-- Provided data follows --

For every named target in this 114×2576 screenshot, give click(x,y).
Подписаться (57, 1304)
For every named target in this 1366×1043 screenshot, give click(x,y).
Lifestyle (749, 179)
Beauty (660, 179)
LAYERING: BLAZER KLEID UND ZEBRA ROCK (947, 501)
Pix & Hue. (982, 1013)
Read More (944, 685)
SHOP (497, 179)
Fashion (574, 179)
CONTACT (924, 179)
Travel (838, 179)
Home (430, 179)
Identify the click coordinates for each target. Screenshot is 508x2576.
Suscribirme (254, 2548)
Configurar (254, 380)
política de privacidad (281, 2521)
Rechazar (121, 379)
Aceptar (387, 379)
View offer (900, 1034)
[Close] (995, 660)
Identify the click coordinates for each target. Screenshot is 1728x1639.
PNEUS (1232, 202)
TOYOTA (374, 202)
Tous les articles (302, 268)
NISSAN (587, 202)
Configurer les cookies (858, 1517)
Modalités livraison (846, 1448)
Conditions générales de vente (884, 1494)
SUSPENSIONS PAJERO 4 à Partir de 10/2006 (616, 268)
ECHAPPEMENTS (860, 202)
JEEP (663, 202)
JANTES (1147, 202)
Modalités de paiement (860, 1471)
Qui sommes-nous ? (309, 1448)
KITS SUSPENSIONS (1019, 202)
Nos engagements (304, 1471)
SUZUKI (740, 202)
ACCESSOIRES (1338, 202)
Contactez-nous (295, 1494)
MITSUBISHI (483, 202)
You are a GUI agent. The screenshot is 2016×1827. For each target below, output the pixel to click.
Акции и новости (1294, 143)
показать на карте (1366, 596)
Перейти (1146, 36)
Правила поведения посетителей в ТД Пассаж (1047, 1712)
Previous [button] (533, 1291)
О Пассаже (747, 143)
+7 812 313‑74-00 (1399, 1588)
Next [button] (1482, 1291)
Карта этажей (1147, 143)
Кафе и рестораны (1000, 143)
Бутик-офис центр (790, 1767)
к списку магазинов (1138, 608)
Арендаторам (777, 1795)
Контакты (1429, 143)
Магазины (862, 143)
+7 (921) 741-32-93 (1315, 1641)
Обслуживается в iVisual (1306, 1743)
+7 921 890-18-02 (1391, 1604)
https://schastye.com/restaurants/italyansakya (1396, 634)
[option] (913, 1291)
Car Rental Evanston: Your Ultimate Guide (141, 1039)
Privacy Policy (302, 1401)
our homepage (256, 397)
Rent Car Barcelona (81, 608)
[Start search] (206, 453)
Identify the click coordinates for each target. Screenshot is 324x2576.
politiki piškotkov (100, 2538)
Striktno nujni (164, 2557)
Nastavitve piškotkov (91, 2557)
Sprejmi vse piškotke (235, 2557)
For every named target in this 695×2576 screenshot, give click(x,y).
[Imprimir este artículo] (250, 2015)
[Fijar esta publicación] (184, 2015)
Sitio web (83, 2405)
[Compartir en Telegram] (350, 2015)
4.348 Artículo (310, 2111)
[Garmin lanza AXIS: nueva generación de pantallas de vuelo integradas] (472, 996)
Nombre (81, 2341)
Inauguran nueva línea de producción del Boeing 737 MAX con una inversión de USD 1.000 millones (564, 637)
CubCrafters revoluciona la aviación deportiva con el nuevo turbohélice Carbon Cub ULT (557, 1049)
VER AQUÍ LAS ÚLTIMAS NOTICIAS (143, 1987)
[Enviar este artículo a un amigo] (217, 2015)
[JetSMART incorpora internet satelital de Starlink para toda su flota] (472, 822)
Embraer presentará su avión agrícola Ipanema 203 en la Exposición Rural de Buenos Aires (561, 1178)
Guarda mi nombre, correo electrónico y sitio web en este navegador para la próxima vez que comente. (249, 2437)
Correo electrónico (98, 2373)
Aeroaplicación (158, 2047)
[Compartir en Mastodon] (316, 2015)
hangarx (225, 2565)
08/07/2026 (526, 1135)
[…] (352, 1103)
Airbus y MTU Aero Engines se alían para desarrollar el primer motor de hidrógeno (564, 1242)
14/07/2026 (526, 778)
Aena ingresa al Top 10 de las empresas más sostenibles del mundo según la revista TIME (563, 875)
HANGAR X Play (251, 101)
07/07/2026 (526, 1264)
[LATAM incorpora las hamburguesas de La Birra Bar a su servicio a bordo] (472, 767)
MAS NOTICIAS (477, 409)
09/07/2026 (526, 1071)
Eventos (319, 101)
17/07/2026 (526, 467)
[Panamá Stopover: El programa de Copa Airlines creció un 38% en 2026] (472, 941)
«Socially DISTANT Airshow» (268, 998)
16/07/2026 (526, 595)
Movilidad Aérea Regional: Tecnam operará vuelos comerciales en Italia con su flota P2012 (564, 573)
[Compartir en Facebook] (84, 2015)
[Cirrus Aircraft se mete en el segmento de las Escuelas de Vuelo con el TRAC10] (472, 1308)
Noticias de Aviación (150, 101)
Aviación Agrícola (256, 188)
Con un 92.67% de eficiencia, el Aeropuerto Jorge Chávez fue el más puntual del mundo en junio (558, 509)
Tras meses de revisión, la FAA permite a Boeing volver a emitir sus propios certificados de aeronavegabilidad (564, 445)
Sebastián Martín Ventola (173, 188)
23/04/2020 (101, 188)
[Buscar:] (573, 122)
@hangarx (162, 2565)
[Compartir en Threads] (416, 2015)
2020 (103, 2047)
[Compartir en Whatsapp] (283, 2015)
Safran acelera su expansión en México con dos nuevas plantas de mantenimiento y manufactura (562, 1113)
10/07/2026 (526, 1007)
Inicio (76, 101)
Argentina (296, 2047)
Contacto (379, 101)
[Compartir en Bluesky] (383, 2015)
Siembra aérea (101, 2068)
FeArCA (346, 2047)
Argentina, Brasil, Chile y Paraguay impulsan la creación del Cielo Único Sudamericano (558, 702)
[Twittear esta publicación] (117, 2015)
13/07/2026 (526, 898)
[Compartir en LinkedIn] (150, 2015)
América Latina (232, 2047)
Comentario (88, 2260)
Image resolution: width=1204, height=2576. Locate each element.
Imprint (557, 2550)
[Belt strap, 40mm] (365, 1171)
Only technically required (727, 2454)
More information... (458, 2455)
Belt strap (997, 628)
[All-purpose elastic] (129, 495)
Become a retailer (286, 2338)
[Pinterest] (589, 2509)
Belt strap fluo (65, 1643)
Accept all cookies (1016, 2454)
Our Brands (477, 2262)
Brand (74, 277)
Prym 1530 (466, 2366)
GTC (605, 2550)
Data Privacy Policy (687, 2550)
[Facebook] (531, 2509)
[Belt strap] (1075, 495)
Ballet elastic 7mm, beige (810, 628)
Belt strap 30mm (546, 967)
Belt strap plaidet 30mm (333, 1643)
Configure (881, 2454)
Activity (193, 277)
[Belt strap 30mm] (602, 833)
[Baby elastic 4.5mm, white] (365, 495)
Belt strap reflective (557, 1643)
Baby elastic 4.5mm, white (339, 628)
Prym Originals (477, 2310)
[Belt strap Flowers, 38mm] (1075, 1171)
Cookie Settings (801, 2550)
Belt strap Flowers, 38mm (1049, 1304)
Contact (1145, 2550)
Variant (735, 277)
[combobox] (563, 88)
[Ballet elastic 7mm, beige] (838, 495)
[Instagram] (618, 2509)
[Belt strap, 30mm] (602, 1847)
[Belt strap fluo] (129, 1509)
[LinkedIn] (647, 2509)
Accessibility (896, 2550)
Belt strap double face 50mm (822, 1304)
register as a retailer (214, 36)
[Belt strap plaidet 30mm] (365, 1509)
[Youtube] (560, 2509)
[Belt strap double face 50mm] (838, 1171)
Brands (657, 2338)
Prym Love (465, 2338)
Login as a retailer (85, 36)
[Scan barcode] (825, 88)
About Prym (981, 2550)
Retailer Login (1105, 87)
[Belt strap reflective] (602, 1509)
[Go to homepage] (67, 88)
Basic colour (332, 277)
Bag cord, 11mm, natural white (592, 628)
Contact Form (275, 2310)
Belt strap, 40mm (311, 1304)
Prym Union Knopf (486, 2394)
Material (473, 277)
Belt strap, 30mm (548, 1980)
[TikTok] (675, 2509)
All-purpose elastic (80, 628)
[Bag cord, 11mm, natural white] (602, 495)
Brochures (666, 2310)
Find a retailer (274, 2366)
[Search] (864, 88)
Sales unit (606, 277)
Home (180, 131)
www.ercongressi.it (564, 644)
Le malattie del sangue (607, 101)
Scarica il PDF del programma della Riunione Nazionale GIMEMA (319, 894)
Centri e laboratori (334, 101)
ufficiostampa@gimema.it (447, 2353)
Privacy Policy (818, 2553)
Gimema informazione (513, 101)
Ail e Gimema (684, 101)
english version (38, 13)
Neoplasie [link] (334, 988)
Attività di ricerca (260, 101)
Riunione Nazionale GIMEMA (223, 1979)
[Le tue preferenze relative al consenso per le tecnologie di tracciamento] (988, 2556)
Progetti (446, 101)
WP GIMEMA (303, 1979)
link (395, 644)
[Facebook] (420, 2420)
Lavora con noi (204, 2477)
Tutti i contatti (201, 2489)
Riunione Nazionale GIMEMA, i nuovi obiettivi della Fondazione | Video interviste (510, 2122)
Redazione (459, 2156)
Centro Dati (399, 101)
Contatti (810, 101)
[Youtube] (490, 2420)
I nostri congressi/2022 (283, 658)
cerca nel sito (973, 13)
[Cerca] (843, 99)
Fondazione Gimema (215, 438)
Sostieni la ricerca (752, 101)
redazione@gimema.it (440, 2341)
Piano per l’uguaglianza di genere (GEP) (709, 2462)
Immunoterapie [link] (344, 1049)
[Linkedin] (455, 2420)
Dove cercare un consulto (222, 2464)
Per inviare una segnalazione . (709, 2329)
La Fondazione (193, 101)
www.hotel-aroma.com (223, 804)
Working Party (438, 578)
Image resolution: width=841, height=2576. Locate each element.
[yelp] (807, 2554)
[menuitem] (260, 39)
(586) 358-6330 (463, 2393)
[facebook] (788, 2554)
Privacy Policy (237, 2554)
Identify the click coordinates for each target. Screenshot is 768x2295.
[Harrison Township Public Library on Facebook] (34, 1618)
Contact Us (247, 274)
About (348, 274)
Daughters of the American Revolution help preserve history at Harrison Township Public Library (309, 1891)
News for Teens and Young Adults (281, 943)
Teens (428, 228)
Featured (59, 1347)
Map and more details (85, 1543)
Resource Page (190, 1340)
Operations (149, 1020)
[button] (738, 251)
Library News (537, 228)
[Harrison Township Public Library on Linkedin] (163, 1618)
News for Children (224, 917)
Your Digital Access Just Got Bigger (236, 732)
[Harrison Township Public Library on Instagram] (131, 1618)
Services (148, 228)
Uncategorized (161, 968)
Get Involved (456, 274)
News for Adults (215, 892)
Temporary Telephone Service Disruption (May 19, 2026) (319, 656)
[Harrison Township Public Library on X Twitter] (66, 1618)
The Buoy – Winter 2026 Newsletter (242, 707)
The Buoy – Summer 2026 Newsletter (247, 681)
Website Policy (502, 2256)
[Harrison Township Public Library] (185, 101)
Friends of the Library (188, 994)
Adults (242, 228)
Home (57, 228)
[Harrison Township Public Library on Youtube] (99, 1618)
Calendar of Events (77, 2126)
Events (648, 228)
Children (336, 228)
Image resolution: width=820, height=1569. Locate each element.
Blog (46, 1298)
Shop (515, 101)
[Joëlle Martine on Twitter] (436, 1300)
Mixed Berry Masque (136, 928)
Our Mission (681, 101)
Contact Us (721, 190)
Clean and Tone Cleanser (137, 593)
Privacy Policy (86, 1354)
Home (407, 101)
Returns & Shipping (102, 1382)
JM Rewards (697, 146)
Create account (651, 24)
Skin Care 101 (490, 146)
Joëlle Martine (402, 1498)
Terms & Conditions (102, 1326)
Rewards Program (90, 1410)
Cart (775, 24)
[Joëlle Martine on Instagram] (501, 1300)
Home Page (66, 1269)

-- Provided data concluded --

- Exercise -
Retype exactly the lines from the start of the entries through the one with "Configurar (254, 380)"; include both ends.

- Reply -
For every named target in this 114×2576 screenshot, give click(x,y).
Подписаться (57, 1304)
For every named target in this 1366×1043 screenshot, give click(x,y).
Lifestyle (749, 179)
Beauty (660, 179)
LAYERING: BLAZER KLEID UND ZEBRA ROCK (947, 501)
Pix & Hue. (982, 1013)
Read More (944, 685)
SHOP (497, 179)
Fashion (574, 179)
CONTACT (924, 179)
Travel (838, 179)
Home (430, 179)
Identify the click coordinates for each target. Screenshot is 508x2576.
Suscribirme (254, 2548)
Configurar (254, 380)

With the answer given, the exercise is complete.